Categories: uncategorized

Date: 06 August 2009 15:40:56

There is a sea of shirts, all with poignant messages scrawled upon them, covering the seats of one end of St. James' Park at the moment. Intermingled with the shirts are: scarves, flags, flowers, pendants and pictures. The goal infront is covered in bunches of flowers. Most of the tributes are black and white, but occassionally you find a splash of colour; the blue of Ipswich or the red or green from other teams whose supporters who wanted to pay tribute.

It is an odd mixture of celebration and rememberance. Those of us there to make our offerings, mine a small pot of white flowers I picked up on the way, lay them in the upper rows - adding to the layers which have been gathered over the past week. Then we sit and remember. As I gave thanks for Sir Bobby's life I also remembered and gave thanks for my childhood and for the town I grew up in and for all the happy memories which football has given me / us.

After giving thanks I turned into reverential sightseer. I took a few pictures to preserve the scene and then gazed at the messages the others paying tribute had written. I smiled at the children, being bought by their parents and grandparents, who were too young to truly have know who Sir Bobby was. They would have heard the stories from their relatives who had followed the Blue or Toon Armies and those who had remembered when he was the England manager. These childrens memories, if they had them, would have been of his final battles; the ones which had led, as one tribute proclaimed, to a final score of Sir Bobby 4 Cancer 1.

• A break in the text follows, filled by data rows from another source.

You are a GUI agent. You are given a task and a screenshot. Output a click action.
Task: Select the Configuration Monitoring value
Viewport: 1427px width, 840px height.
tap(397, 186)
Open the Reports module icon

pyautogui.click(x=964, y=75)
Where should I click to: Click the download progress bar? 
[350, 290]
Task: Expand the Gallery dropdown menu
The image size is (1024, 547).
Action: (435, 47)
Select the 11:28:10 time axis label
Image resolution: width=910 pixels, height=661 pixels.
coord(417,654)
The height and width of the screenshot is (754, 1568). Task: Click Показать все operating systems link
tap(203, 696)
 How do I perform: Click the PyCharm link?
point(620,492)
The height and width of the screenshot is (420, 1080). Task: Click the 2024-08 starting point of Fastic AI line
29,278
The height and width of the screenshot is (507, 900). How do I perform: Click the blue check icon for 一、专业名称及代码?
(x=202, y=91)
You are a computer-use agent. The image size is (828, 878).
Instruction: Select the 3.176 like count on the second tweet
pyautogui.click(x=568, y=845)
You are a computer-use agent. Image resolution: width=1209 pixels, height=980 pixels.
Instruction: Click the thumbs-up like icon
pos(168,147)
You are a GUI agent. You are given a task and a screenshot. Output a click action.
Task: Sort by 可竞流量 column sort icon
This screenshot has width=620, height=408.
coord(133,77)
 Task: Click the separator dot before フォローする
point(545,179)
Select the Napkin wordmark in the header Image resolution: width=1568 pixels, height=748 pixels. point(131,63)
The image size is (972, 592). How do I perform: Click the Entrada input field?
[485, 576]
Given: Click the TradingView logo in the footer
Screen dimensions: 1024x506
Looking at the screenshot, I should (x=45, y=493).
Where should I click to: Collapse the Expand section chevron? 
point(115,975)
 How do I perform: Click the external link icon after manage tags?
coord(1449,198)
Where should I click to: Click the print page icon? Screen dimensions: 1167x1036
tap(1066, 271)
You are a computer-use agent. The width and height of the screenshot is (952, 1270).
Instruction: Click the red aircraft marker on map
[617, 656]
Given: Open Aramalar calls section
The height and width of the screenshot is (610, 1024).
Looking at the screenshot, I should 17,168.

Before leaving St. James' Park a final act of respect was the signing of the book of rememberance. Something a steady flow of us were still doing.

The whole event described above raises a whole lot of questions and issues I know. As a sociologist I am aware of the whole raft of issues this ties in with: the nature of crowd behaviour, the cult of celebrity, identity formation, expressions of spirituality in late modern societies and more. As a Christian I am aware of other issues raised particularly regarding the subject of false idols (in this case, arguably,of celebrity and football). Yet having experienced it all today, when I went to honour a man who I never knew but whose achievements had honestly influenced my sense of identity and personal history, I want to lay all those things aside. The fact is that in our society sport is important and in Christianity we are called to mourn with those who mourn. Alot of people at the moment are mourning the loss of a truly great gentleman and today I joined with them in that mourning.